Она оставила его стоять с обвисшим пенисом, пятьюдесятью минутами до конца аренды кабинки и убийственным, унизительным сознанием, что он навсегда в ловушке собственного притворства.
«Я никогда не дам этому воли, – понял он. – Как бы мне ни хотелось, кто бы меня ни просил, как бы это ни было безопасно. Я никогда не буду уверен, что где‑ нибудь не прячется шпион, что это не ловушка. Я всю жизнь буду скрываться, потому что открыться страшно до ужаса».
Отец мог бы гордиться.

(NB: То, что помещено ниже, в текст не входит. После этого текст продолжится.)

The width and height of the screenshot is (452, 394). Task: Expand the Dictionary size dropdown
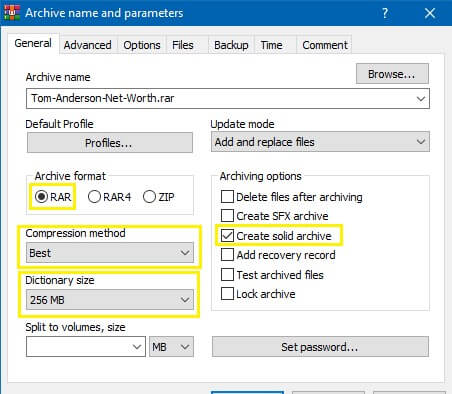tap(110, 300)
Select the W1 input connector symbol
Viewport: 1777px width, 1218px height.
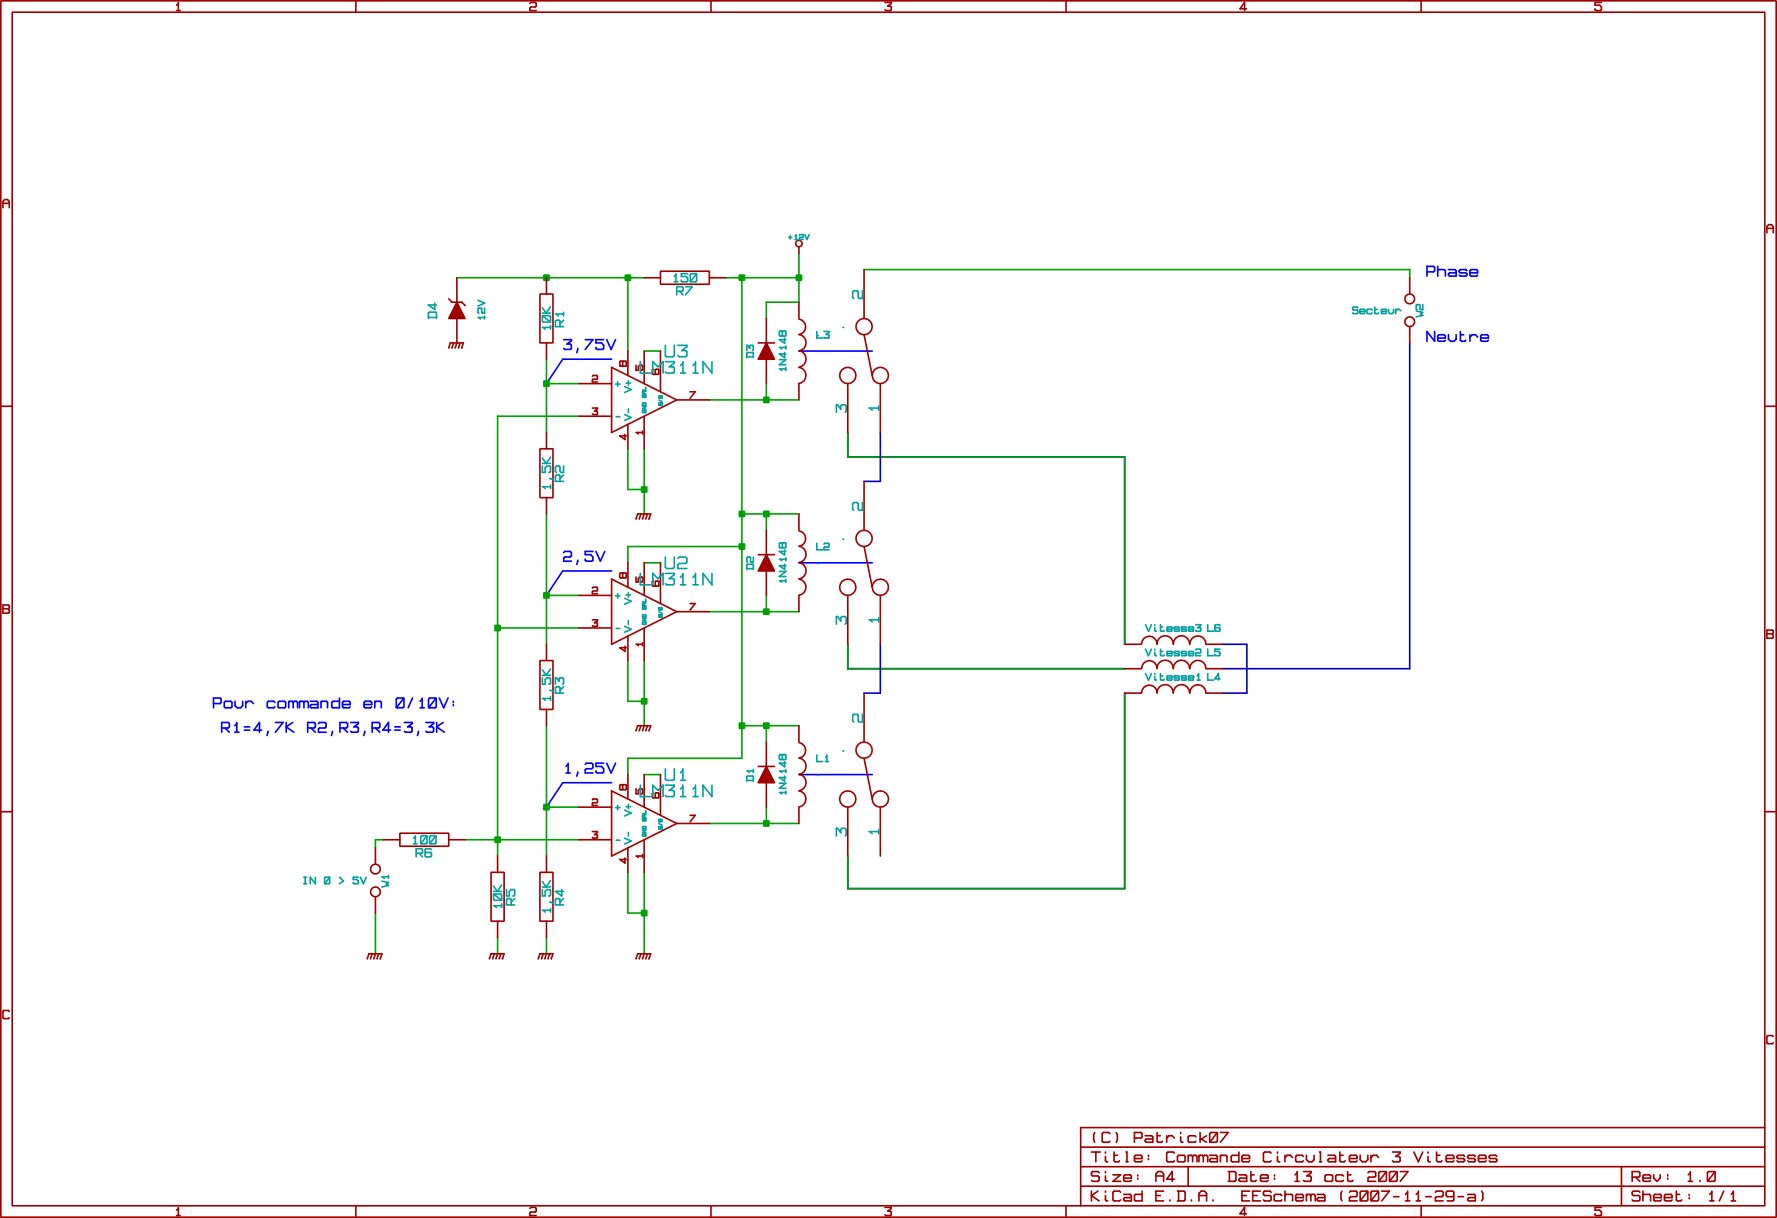pyautogui.click(x=376, y=880)
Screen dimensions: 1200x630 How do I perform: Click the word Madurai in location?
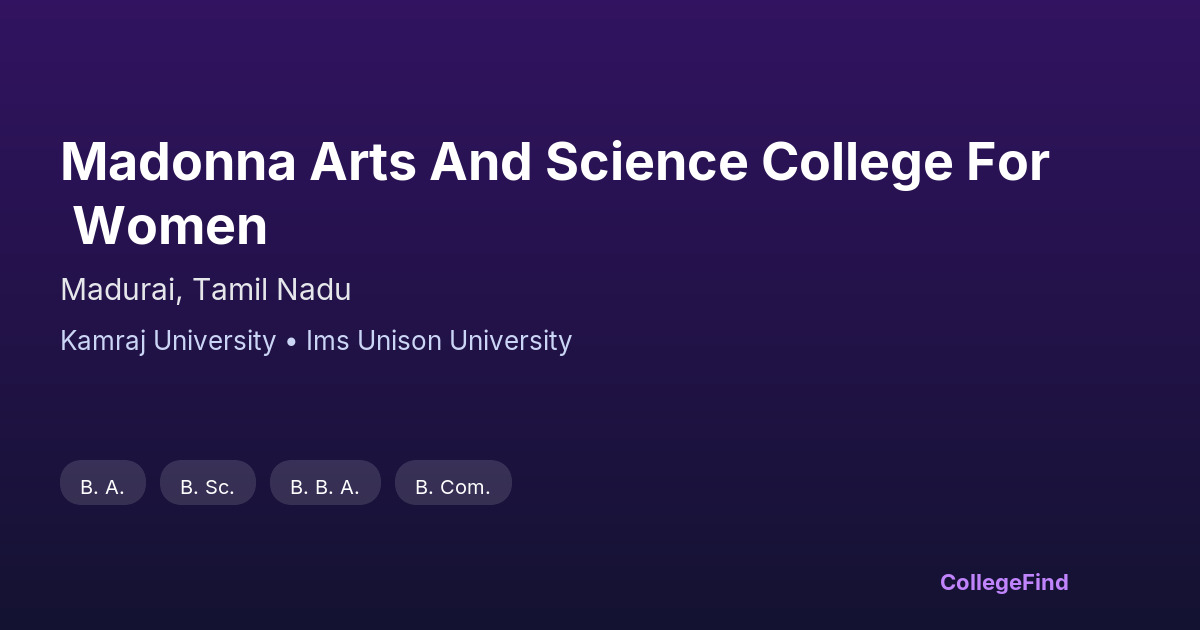pos(120,290)
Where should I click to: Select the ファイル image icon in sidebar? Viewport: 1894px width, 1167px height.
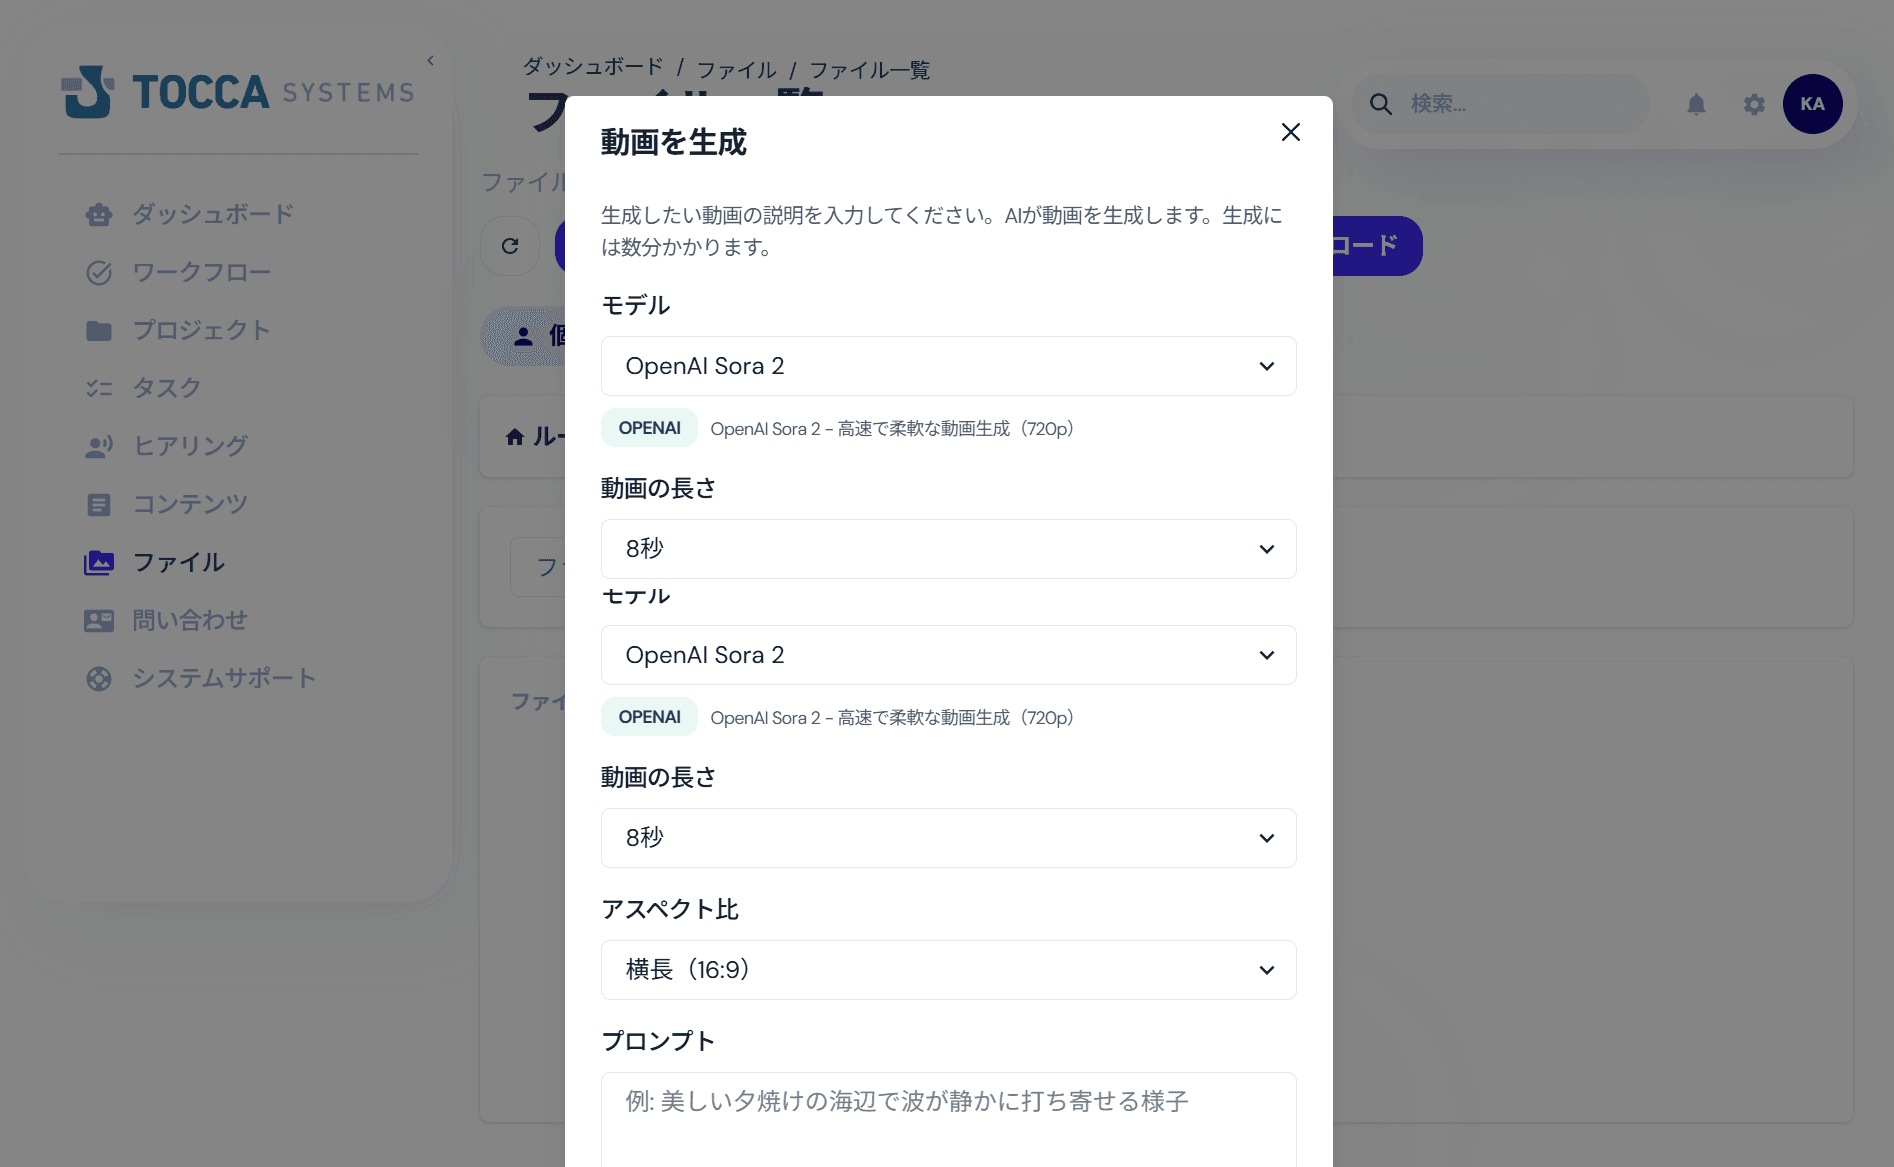point(99,562)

Сын вырос добрым католиком.
Но Ахилл Дежарден знал толк в искусстве приспособления. Выходя из кабинки – пристыженный и одинокий, – он уже начал восстанавливать защитные барьеры. Возможно, оно и к лучшему. Как‑никак, от биологии никуда не денешься: секс – это насилие, причем буквально, до уровня нейронов. Трах или драка – работают одни и те же синапсы, тот же стимул причинять насилие и подчинять. Каким бы нежным ты ни был внешне, как бы ни притворялся. Даже если ты действуешь исключительно с согласия партнера, все равно это не более чем насилие над сдавшейся жертвой.
«Если я делаю все это, а любви не имею, то я – медь звенящая»[80], – подумал он.
Он сознавал это основами мозга, глубинами своего «оно». Садизм записан в строении тела, а секс... секс мало того, что насилие, он – сплошное неуважение. И кому нужно обращаться так с другим человеческим существом в середине двадцать первого века? Никто не вправе так поступать, тем более – чудовища с неисправными выключателями. У него дома имелся сенсориум, позволявший воплотить любое плотское желание, предоставляя ему виртуальных жертв в таком высоком разрешении, что получалось одурачить даже его.
Были и другие преимущества. Не понадобятся больше сложные ритуалы ухаживания, в которых он вечно путался. Не придется опасаться инфекций и неуклюже выставлять анализы чем‑то вроде предварительных ласк. И не будет больше этого жестокого блеска в глазах жертвы, которая, может быть, догадалась.
Он во всем разобрался. Черт, он нашел новый смысл жизни.
Отныне и впредь Ахилл Дежарден будет цивилизованным человеком. Он обратит свои порочные страсти на машину, а не на живую плоть – и тем самым спасет себя от целой прорвы неловкостей. С Авророй все обернулось к лучшему – он чуть не попался, но вовремя вывернулся. Вот уж у кого точно все провода в голове перепутаны. Центры боли и удовольствия – все вперемешку.